A policy adviser to the People's Bank of China told Reuters the authority may tighten cash conditions in the financial system to address the inflation risks, while the central bank refrained from supplying cash to money markets for the second day running.

If it also avoids injecting cash at its next money market operation on Thursday, the effect will be a net weekly drain of 58 billion yuan — the second biggest since February.

"(Policy) will only be tightened slightly as inflation is rising. There are some concerns on bank lending," said Song Guoqing, an academic member of the central bank's monetary policy committee.

"Policy fine-tuning will rely mainly on open market operations and I cannot see any possibility of changing interest rates or bank reserve ratios."

Song's comments and the sharp rise in house prices highlight Beijing's policy quandary.

On the one hand, policymakers want to avoid a buildup of market and economic imbalances, such as a debt-fueled property bubble.

On the other hand, they are reluctant to use more potent instruments to control the imbalances in case they also blunt a modest economic recovery ahead of a crucial policy meeting next month.

China's house prices in September rose 9.1 percent from a year earlier, the sharpest rise since January 2011, calculations of official data by Reuters shows. The CSI300 of leading Shanghai and Shenzhen A-share listings fell 1 percent as investors braced for possible measures to calm the property market.

Song said consumer inflation rather than property prices served as the central bank's key policy signpost. Money market traders said they would wait until Thursday's money market operation to conclude whether the central bank was trying to send a policy signal given that short-term rates have fallen sharply since the end of the third quarter.
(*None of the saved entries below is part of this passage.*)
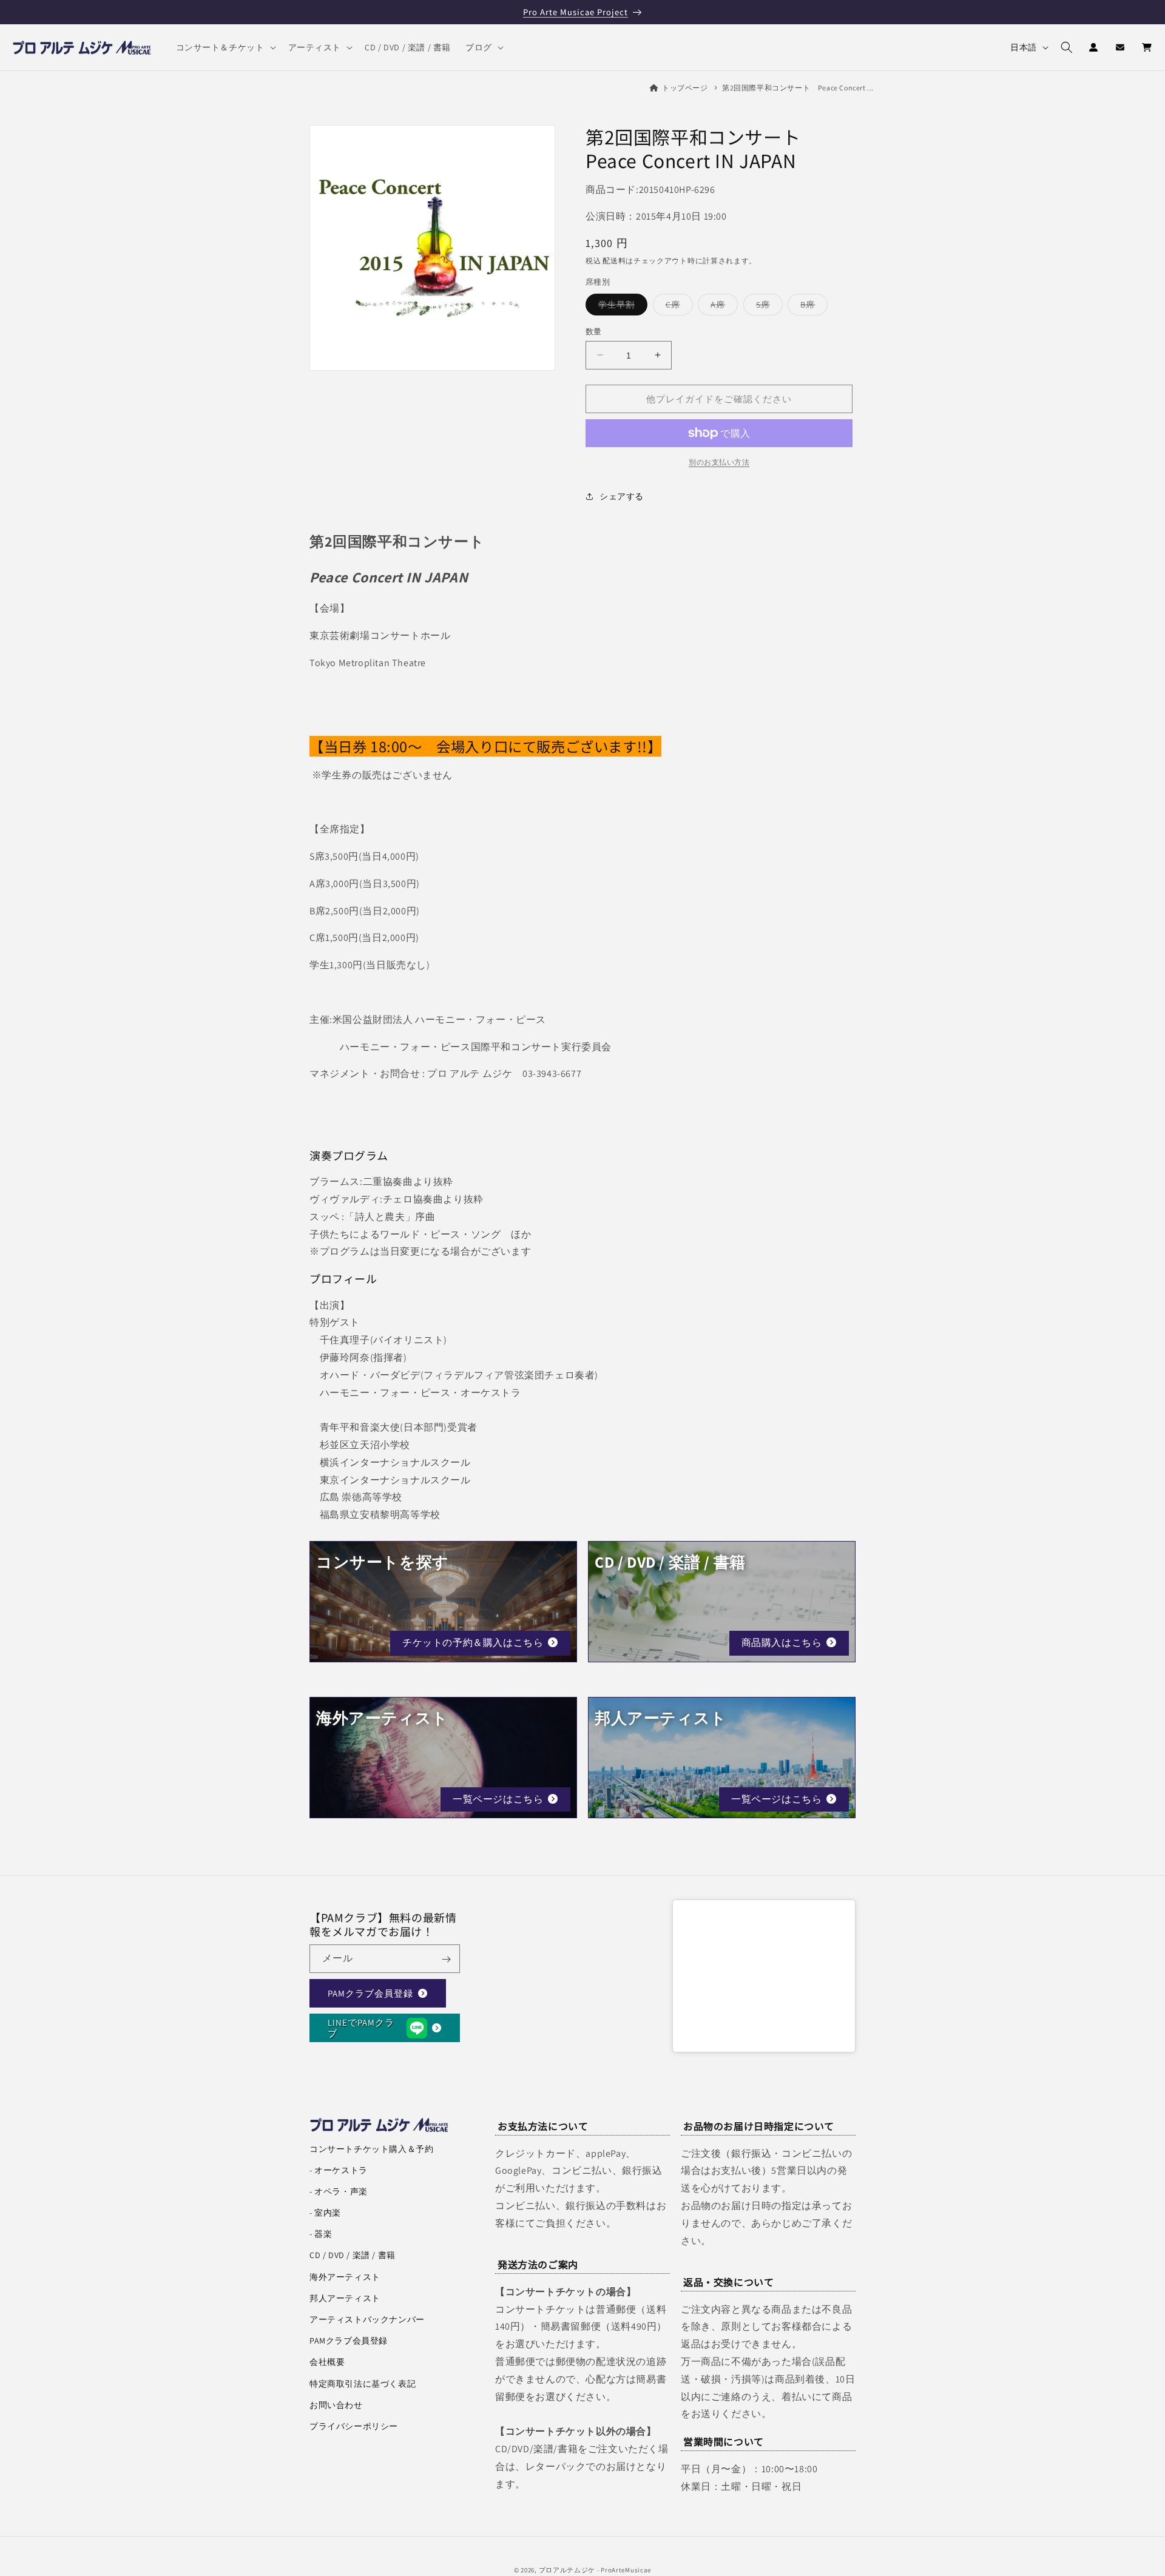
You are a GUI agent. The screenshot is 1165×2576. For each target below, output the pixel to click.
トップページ (685, 87)
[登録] (446, 1959)
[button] (225, 47)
The weighted-average benchmark seven-day repo rate has dropped nearly a full percentage point over the last eight trading sessions.
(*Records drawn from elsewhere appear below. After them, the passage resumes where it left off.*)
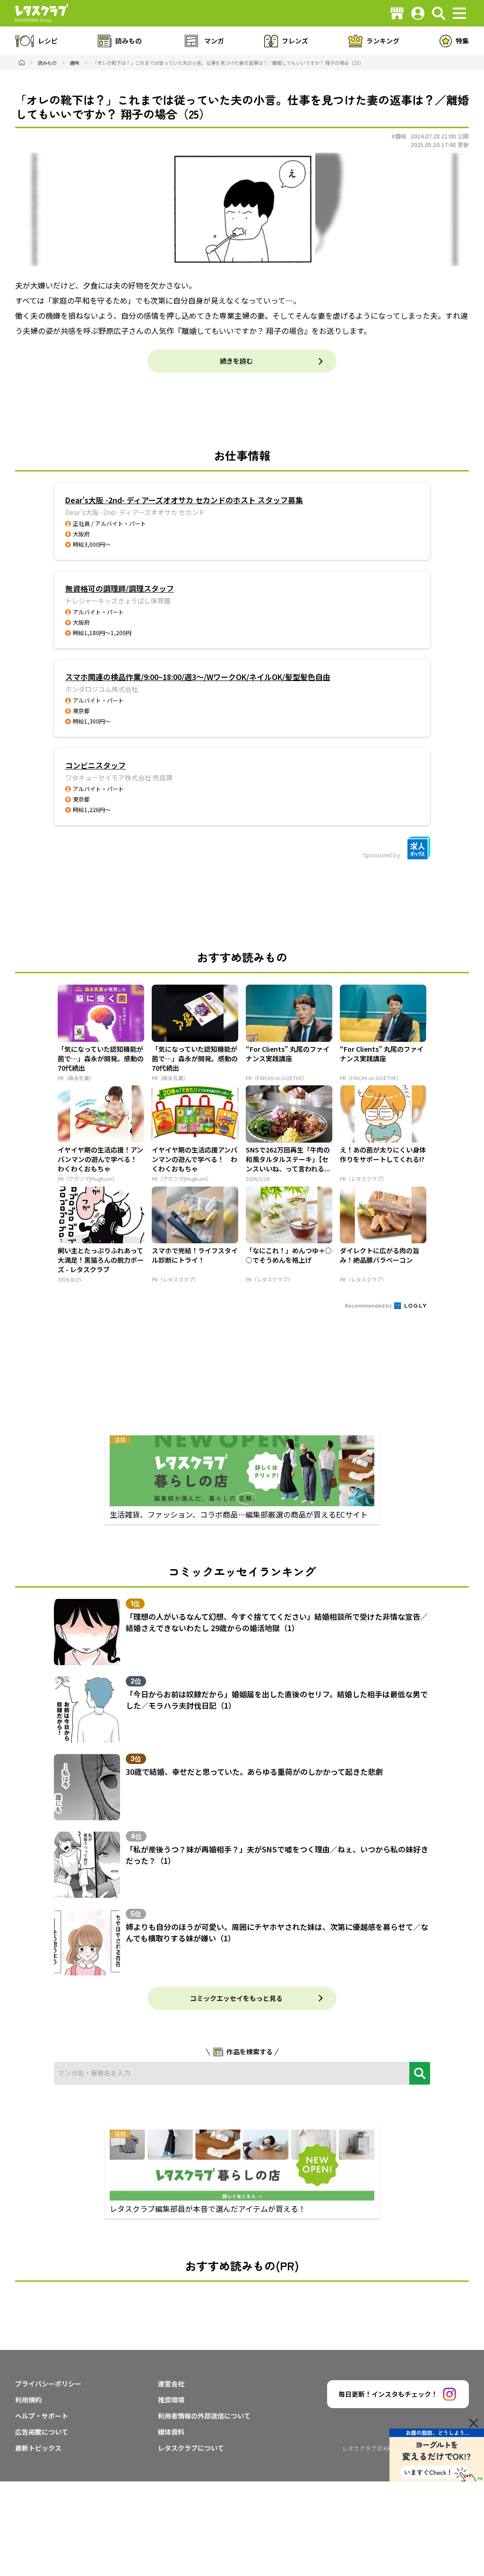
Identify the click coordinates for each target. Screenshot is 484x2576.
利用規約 (28, 2399)
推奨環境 (171, 2399)
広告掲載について (41, 2431)
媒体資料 (171, 2431)
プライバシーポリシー (48, 2383)
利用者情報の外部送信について (204, 2415)
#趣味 (398, 136)
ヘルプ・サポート (41, 2415)
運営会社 (171, 2383)
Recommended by (369, 1305)
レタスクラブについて (191, 2448)
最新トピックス (38, 2448)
Traders and economists believe current ample funding conditions in the financial system reflect in part official efforts to prop up economic growth and an effort by the central bank to make amends after it engineered a credit crunch in the interbank market in late June.

That move was widely seen as a warning to banks to rein in riskier lending, but the central bank appeared to have been admonished by the central government for the opaque way in which the cash squeeze was managed.

Now, however, economists believe the PBOC may have gone too far in the other direction.

SOLUTIONS

China's economy grew at its fastest clip this year in the third quarter fueled largely by investment, but signs are emerging that resurgent credit growth might drive up inflation even as the recovery runs into fresh headwinds.

Consumer price inflation rose to a seven-month high of 3.1 percent in September from 2.6 percent in August, data showed last week. Tuesday's house price data from 70 major Chinese cities offered more evidence of price pressures.

Song, however, saw little risk of inflation getting out of hand given steady demand and limited potential for a pick up in economic expansion as Beijing tries to gear the country more to consumer-led growth.

The adviser predicted policy fine-tuning would be sufficient to stabilize inflation at the current level in the fourth quarter and so keep the full-year rate comfortably below the government target of 3.5 percent.

Economic growth could ease to 7.5 percent in the fourth quarter from 7.8 percent in the third quarter, he said. But full-year growth could still come in at 7.6 percent, just above Beijing's 7.5 percent target, he added.

"A slowdown in growth in the fourth quarter would probably reawaken fears of a hard landing but we would welcome it," wrote Mark Williams and Julian Evans-Pritchard of Capital Economics in a research note.

"A prolonged surge in credit-fueled investment is the last thing China now needs."

Chinese banks made 787 billion yuan ($129 billion) of new yuan loans in September, higher than a forecast of 650 billion yuan and more than August's 711.3 billion yuan, central bank data showed.

At the same time, yuan has poured into the economy as a side effect of massive intervention by the central bank intended to curb the strength of a long-running rally in the local currency.

With the central bank seen as reluctant to use interest rates to rein in property prices, markets will shift their focus to the ruling Communist Party's key policy meeting in November, when the leaders are expected to map out how to shape the economy in the coming decade.

"With the issue in the property market becoming more and more severe, the third plenum next month should touch upon the problem," said Wang Jun, a researcher at the China Center for International Economic Exchanges (CCIEE), a government think-tank.

Securing more land for development to cool the red-hot market is one option under debate. Another is to use property taxes to rein in demand.

What complicates the policy response is a divergence in house price inflation between big and small centers.

The figures from the National Bureau of Statistics showed house prices in the country's largest cities continued to rise much faster than the national average. They were up 16 percent in Beijing, 17 percent in Shanghai and about 20 percent in the southern cities of Guangzhou and Shenzhen.